Your sister’s brain injury — and the fact that she can’t manage a checking account — make her vulnerable to all kinds of abuse. And yes, there can be something slightly creepy about falling for someone who is not capable of sustained conversation. You may be wondering whether this man is erotically engaged by her vulnerability.
Still, all this could be quite aboveboard. Maybe this man is indeed making her happy. As the pop song has it, “People fall in love in mysterious ways.” Judging from the psychiatrist’s assessment, too, the issue of autonomy here is complicated.
And people can have conflicting intuitions about these matters. Consider a couple of news stories from the past few years. An Iowa farmer was physically intimate with his wife, an Alzheimer’s patient at a nursing home, and charged with sexual abuse; a physician at the nursing home maintained that because of her dementia, she wasn’t equipped to give consent. A jury found him not guilty. In an article published in this magazine, jurors were presented with the case of a New Jersey philosopher who believed in “facilitated communication” and who, evidently convinced that she could converse with a nonverbal, mentally disabled man, became physically intimate with him. The jurors convicted her of sexual assault.
The situation you sketch is different from these: a newly romantic relationship, but with a woman who probably has more of the ingredients of autonomy than the Iowan’s wife had and certainly more than the nonverbal New Jersey man had. Our intuitions are formed by analogies — our minds go to a story of sexual exploitation or to a story of unlikely love. But those analogies never fit very exactly; typically, they’re more like mittens than gloves.

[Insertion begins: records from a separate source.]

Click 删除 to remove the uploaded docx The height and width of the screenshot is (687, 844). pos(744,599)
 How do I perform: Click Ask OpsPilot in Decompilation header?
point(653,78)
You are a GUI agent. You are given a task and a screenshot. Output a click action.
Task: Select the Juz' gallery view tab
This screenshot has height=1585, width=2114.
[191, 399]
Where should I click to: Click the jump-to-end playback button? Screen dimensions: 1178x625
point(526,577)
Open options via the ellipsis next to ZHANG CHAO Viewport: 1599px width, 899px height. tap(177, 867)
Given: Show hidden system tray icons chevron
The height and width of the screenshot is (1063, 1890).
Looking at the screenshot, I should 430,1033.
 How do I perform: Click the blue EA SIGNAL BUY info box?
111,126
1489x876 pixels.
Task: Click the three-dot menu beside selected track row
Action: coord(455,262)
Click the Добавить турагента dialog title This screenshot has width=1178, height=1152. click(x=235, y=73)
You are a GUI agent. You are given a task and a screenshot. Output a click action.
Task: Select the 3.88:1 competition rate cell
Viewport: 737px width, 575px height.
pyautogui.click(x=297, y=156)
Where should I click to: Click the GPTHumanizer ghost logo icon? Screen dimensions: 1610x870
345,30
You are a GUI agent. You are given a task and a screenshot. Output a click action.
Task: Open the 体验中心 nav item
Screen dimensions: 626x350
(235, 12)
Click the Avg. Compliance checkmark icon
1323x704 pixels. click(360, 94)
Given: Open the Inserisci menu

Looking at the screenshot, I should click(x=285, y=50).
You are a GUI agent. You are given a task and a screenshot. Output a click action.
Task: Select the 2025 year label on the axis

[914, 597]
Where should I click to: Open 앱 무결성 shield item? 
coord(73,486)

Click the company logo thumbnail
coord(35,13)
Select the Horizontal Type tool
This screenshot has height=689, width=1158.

You ask if it’s ethically acceptable for an able-minded person to date someone with a cognitive disability. The answer is, sometimes, yes. What’s not so clear is whether it’s O.K. for this man to be dating your sister. The desiderata of protecting and respecting can be at odds. So it’s a fraught situation. Without putting aside your sense of watchful caution, though, you might want to give it the benefit of the doubt.
A year ago, I started a job as a clerk at a State Supreme Court. I love my boss, really like the people I work with and am satisfied in the work that I do. I am currently in school obtaining a second degree and studying to become an intelligence analyst. This job gives me the flexibility to work full time, support my family and still go to school.
When I interviewed for the job, the chief clerk stated that he knew he couldn’t keep me forever but asked that I give him at least two years. (No contracts were signed because my state is an “at will” employment state.) He did tell me that if another job came along sooner, he would understand.
Fast-forward to today. A position has opened up on the floor below mine for a court analyst. It pays twice as much and is directly related to what I am about to graduate with a degree in. When it opened up, I desperately wanted to apply, but the following considerations have stopped me: I have been in my current position for only a year; my direct supervisor in the position is going on maternity leave in another month; and if I don’t get the job, I do not want my boss (the chief clerk) to think less of me. I am eternally grateful for the opportunity to work here at the court. I do not want to be disloyal to my boss or leave anyone in a difficult position during my supervisor’s maternity leave. I also worry that if I apply and do not get the position, I may be passed over for internal promotions or other positions because I will be perceived as neither a team player nor a reliable employee.
My question is: What is the ethical answer here? Do I stay at my current job for another year, hoping for a similar opportunity to work in a field related to what I am studying, and keep my reputation as a hardworking, loyal and reliable employee? Or do I apply for the job (which would provide a better opportunity for my family as well) and hope for the best? Name Withheld
My response: I wish people would read my answers to earlier questions, since the answers to past installments apply.
Your strategy of asking for judgment on an abstract philosophical point and yes/no questions distracts from coming up with alternatives. I suggest that instead of looking for judgment and a small number of options that you create more alternatives, in particular involving people affected by your actions in the process. Then to pick what you do not by abstract philosophical concepts but by considering whom you will affect, how, and how you expect they’ll feel—that is, through empathy and compassion.
Developing your social skills will reveal more options and increase their chances of success, liberating you from the false constraints now restricting your ability to see alternatives that could improve your relationships as you take on a new position.
The New York Times response:
I am not an expert on whether your chief clerk holds grudges or on attitudes to loyalty in your office. So on the prudential issues, your guess is as good as mine — better, actually. But you also raise the ethical question of what your obligations are. Your boss asked you to take your current job only if you were willing to commit for two years, which, at the time, you were. It would be wrong to break that undertaking simply because it has become inconvenient. But wait: Your boss explicitly said he would “understand” if something better came along in less than two years. Presumably, he meant something like: “It would be reasonable if you took a better job.” He didn’t say he expected you to stay given those circumstances. So what you’re contemplating may not violate the understanding you have.